Report of Campus Planning Meeting

To: Ray and Scott, and other CFI Board Members
From: Andy Long

I'd like to give you a report on a meeting that I, Tom, Mesidor, George, and Frantz Pierre-Rosner, agronomist student and worker in the Ag. Program, held with Eddie and Gene, to discuss plans for the campus. Since I am the one giving the report, I hope that you will indulge me if I make a few side remarks, about my own motivations for engaging in this plan. In consequence, I want to apologize for the length of this report!

We asked to speak with Eddie and Gene for about an hour on Wednesday morning of their visit, which they graciously allowed, even though they were very tired after their trip and had a lot going on that first morning.

When Ray was here in the fall he asked me, George, and Frantz Pierre to look over the agricultural aspects of the campus, with an eye to providing a specific plan for this year's crops; but he also wanted us to keep an eye on the big picture (including the plans already on the books, in the engineering plan).

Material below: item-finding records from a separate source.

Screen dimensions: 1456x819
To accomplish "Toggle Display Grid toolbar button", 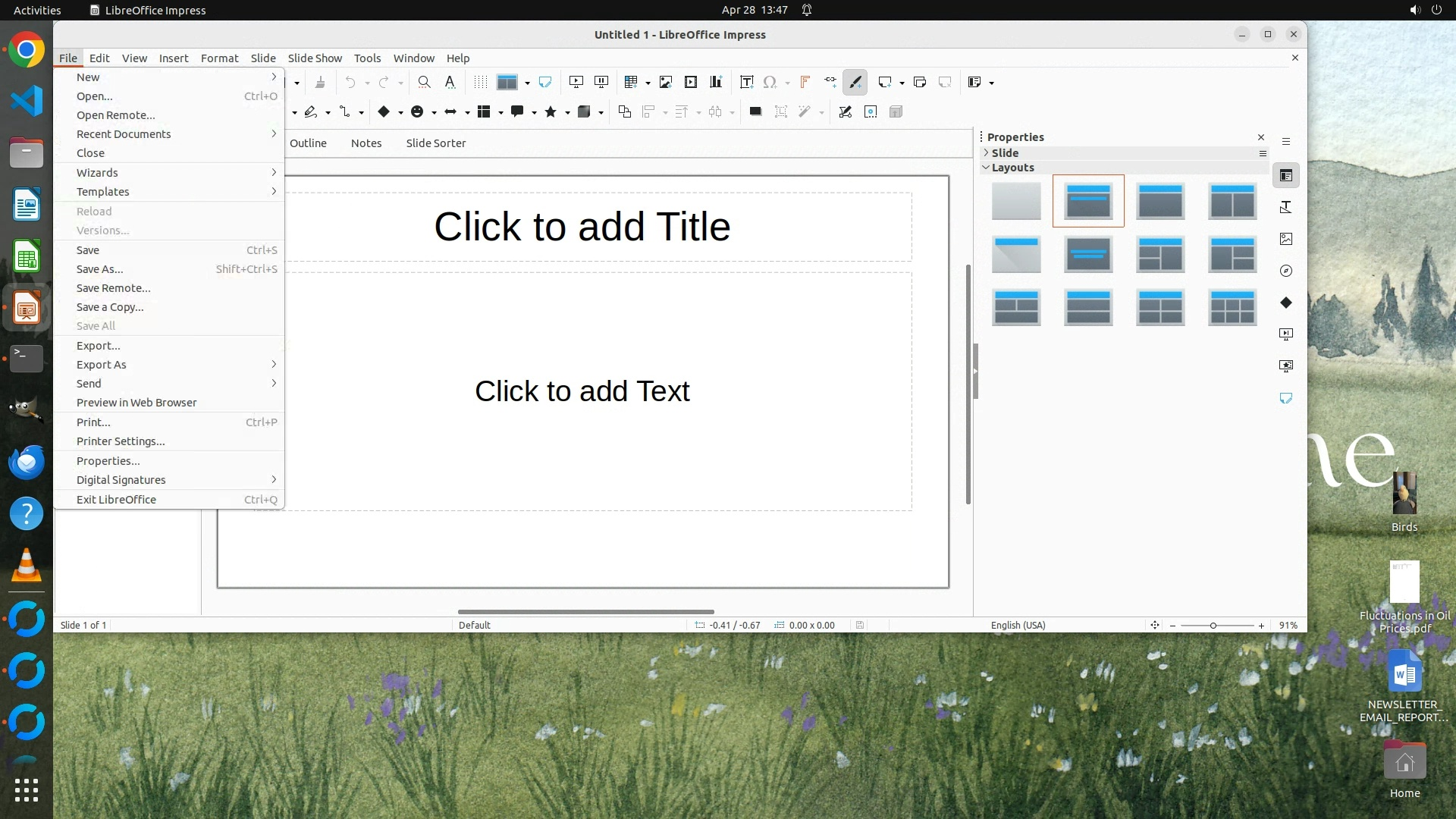I will pyautogui.click(x=481, y=82).
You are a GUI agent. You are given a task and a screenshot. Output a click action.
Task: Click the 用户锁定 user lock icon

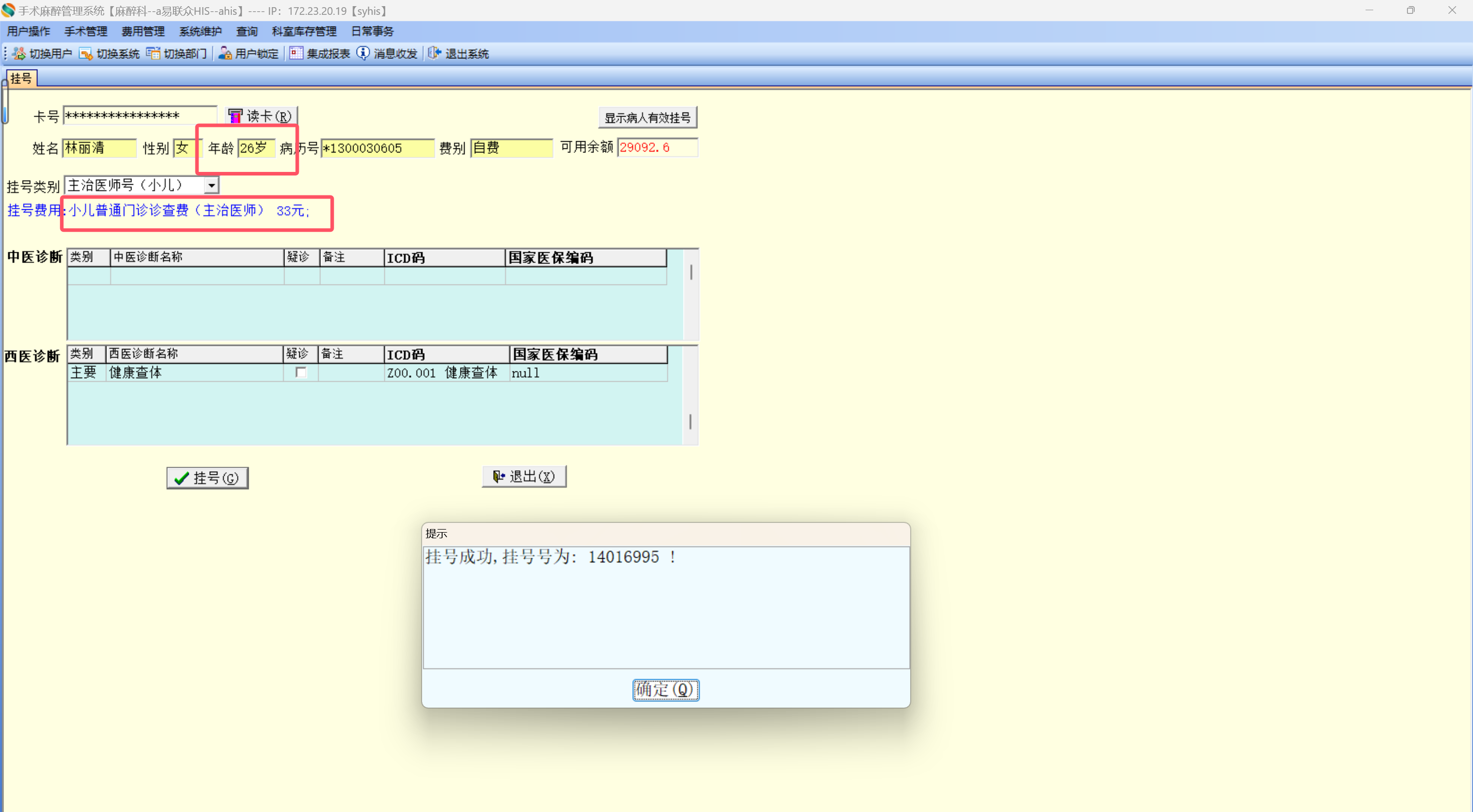(225, 53)
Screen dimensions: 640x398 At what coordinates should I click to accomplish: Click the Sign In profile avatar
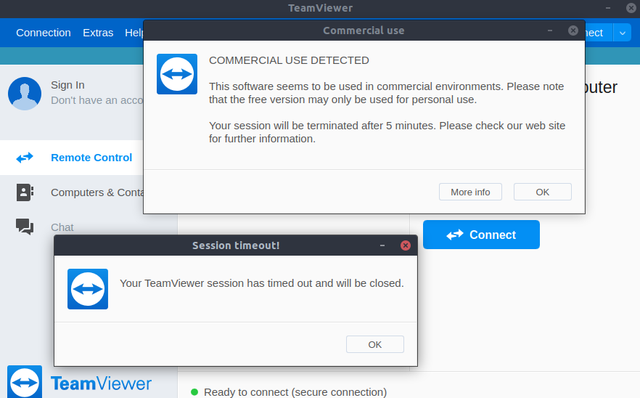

We extended the committee a little, to include Mesidor (who had raised several issues relevant to campus planning), and then brought Tom in during his recent visit (to provide coordination with the reforestation project and the coffee cooperative planning).

Together we brainstormed some issues that we consider of importance. An over-riding goal, to which we generally subscribe, is that the campus should be a place of beauty, and a place where everything that is done is done in "the proper way". As a goal, we should see that every activity on campus is carried out so that it can be considered a demonstration for anyone in the community. The campus should be neat and clean. The agriculture taking place on campus should be carried out in the best possible way. Etc.

Furthermore, students should work on campus. They should be invested in the campus, so that they take care of it, and so that they feel proud of it. This is part of a tradition of Seventh Day Adventist schools, not an alien idea. It is also in line with a book which I found on Ivy's shelf, read here, and now recommend to everyone who seeks to improve life in Ranquitte: Up from Slavery, the autobiography of Booker T. Washington (BTW). Washington created the Tuskegee Institute out of essentially nothing following the Civil War, and some of the same ideas and strategies could transform Ranquitte. Educationally, I believe that the parallels are especially striking. As BTW prepared to develop the curriculum of the school, he traveled the area around Tuskegee, and reported that

" of the saddest things I saw during the month of travel which I have described was a young man, who had attended some high school, sitting down in a one-room cabin, with grease on his clothing, filth all around him, and weeds in the yard and garden, engaged in studying a French grammar."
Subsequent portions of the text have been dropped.